Source records below:

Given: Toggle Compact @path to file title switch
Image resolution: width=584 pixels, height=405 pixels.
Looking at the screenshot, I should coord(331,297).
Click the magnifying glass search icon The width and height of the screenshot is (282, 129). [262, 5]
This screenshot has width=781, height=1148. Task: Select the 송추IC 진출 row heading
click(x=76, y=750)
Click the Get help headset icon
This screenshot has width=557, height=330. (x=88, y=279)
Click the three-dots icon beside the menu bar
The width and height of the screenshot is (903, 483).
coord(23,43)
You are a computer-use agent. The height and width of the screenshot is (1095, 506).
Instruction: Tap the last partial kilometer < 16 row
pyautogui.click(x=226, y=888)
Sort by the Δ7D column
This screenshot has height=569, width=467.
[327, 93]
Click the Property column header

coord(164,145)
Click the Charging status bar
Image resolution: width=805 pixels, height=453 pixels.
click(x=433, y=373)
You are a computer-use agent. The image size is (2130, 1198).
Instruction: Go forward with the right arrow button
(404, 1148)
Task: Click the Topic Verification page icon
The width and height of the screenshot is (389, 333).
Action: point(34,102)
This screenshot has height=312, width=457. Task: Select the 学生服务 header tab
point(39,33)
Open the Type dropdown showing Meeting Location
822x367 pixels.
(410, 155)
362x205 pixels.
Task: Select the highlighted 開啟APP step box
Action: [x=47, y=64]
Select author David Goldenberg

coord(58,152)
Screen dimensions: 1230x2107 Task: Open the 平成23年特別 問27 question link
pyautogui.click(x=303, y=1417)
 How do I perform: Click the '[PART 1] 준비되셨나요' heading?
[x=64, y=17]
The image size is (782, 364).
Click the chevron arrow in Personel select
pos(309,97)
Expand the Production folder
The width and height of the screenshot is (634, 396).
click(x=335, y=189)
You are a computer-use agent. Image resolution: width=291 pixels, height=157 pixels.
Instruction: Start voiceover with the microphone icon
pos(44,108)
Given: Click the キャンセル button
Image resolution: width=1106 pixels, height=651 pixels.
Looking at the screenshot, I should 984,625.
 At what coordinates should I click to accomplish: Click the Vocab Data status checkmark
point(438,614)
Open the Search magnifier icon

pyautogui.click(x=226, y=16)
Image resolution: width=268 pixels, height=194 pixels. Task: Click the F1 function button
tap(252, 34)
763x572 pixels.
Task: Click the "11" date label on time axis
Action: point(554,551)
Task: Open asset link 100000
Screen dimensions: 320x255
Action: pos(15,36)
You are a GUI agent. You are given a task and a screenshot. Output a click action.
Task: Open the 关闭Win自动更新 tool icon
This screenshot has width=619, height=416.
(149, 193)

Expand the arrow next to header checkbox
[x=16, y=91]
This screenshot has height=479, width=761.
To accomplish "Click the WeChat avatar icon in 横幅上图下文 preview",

End of Source records.

- [Work to be completed]: A word-for-word copy of the lines above from the one with "This screenshot has height=569, width=467." through the one with "Given: Click the キャンセル button", inclusive, is the only output wanted.

- [Result of this task]:
This screenshot has height=569, width=467.
[327, 93]
Click the Property column header

coord(164,145)
Click the Charging status bar
Image resolution: width=805 pixels, height=453 pixels.
click(x=433, y=373)
You are a computer-use agent. The image size is (2130, 1198).
Instruction: Go forward with the right arrow button
(404, 1148)
Task: Click the Topic Verification page icon
The width and height of the screenshot is (389, 333).
Action: point(34,102)
This screenshot has height=312, width=457. Task: Select the 学生服务 header tab
point(39,33)
Open the Type dropdown showing Meeting Location
822x367 pixels.
(410, 155)
362x205 pixels.
Task: Select the highlighted 開啟APP step box
Action: [x=47, y=64]
Select author David Goldenberg

coord(58,152)
Screen dimensions: 1230x2107 Task: Open the 平成23年特別 問27 question link
pyautogui.click(x=303, y=1417)
 How do I perform: Click the '[PART 1] 준비되셨나요' heading?
[x=64, y=17]
The image size is (782, 364).
Click the chevron arrow in Personel select
pos(309,97)
Expand the Production folder
The width and height of the screenshot is (634, 396).
click(x=335, y=189)
You are a computer-use agent. Image resolution: width=291 pixels, height=157 pixels.
Instruction: Start voiceover with the microphone icon
pos(44,108)
Given: Click the キャンセル button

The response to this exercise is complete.